● **What the exercise asks**: Please output the lines of the listing from the line with "Where should I click to: Click the" up to and including the line with "pyautogui.click(x=215, y=120)" as a JSON list of strings, one string per line, leaving out blank lines.

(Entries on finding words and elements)
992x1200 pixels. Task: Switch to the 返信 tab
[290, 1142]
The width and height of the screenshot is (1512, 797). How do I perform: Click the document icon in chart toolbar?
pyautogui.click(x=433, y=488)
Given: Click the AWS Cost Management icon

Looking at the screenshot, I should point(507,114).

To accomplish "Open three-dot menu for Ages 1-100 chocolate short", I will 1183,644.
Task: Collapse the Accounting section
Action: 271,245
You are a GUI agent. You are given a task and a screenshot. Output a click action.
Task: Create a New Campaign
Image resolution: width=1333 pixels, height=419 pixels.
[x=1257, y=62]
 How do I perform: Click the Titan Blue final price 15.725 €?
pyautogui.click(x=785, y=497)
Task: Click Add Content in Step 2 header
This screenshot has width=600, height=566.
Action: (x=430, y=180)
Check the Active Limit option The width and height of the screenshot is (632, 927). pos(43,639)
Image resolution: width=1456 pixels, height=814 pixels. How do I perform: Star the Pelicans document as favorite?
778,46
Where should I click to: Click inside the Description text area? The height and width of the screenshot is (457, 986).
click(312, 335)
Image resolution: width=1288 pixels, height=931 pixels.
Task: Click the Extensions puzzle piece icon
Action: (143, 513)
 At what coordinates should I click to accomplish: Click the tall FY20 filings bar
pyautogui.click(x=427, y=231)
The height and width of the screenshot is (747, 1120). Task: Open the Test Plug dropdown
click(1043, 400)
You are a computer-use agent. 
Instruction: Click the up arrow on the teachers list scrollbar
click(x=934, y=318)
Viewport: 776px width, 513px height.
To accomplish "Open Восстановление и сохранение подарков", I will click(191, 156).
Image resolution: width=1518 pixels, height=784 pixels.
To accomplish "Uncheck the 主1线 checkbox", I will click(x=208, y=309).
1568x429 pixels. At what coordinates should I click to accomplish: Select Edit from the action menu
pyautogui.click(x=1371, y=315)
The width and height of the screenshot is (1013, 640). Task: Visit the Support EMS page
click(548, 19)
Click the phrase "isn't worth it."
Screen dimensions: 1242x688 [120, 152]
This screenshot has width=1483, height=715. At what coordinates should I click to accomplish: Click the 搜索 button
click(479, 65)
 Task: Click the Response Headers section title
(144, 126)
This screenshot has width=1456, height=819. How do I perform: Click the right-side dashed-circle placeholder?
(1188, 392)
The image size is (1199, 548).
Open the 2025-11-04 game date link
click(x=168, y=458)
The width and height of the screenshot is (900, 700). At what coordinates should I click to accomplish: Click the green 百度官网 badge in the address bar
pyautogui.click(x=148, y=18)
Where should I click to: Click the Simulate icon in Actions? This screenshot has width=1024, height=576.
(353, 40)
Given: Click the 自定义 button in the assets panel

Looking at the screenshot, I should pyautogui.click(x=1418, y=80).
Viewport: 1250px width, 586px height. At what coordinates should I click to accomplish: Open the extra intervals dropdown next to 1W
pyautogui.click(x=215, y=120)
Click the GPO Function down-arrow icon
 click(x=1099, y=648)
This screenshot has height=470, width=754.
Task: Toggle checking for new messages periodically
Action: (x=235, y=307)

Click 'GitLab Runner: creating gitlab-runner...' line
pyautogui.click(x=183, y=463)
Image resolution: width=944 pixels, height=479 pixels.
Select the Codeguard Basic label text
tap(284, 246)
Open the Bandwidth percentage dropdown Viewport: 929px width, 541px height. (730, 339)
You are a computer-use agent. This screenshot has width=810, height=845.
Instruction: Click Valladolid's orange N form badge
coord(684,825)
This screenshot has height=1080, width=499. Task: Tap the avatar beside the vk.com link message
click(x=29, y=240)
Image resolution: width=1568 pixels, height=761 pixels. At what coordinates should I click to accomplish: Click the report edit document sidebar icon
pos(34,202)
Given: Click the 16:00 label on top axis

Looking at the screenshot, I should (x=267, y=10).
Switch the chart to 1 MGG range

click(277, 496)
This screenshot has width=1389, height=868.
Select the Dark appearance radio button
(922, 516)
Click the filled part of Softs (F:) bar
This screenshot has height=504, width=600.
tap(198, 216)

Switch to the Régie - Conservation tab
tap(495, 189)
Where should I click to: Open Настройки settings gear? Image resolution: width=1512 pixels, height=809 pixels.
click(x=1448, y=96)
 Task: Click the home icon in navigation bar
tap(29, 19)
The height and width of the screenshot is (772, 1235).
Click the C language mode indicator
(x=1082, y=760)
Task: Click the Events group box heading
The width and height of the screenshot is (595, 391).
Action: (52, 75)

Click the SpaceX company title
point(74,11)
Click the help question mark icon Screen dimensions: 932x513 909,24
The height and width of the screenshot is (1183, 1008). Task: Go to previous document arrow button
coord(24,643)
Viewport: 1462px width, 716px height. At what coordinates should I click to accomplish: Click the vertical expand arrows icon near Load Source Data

● **Reply to the task**:
[
  "Where should I click to: Click the Simulate icon in Actions? This screenshot has width=1024, height=576.",
  "(353, 40)",
  "Given: Click the 自定义 button in the assets panel",
  "Looking at the screenshot, I should pyautogui.click(x=1418, y=80).",
  "Viewport: 1250px width, 586px height. At what coordinates should I click to accomplish: Open the extra intervals dropdown next to 1W",
  "pyautogui.click(x=215, y=120)"
]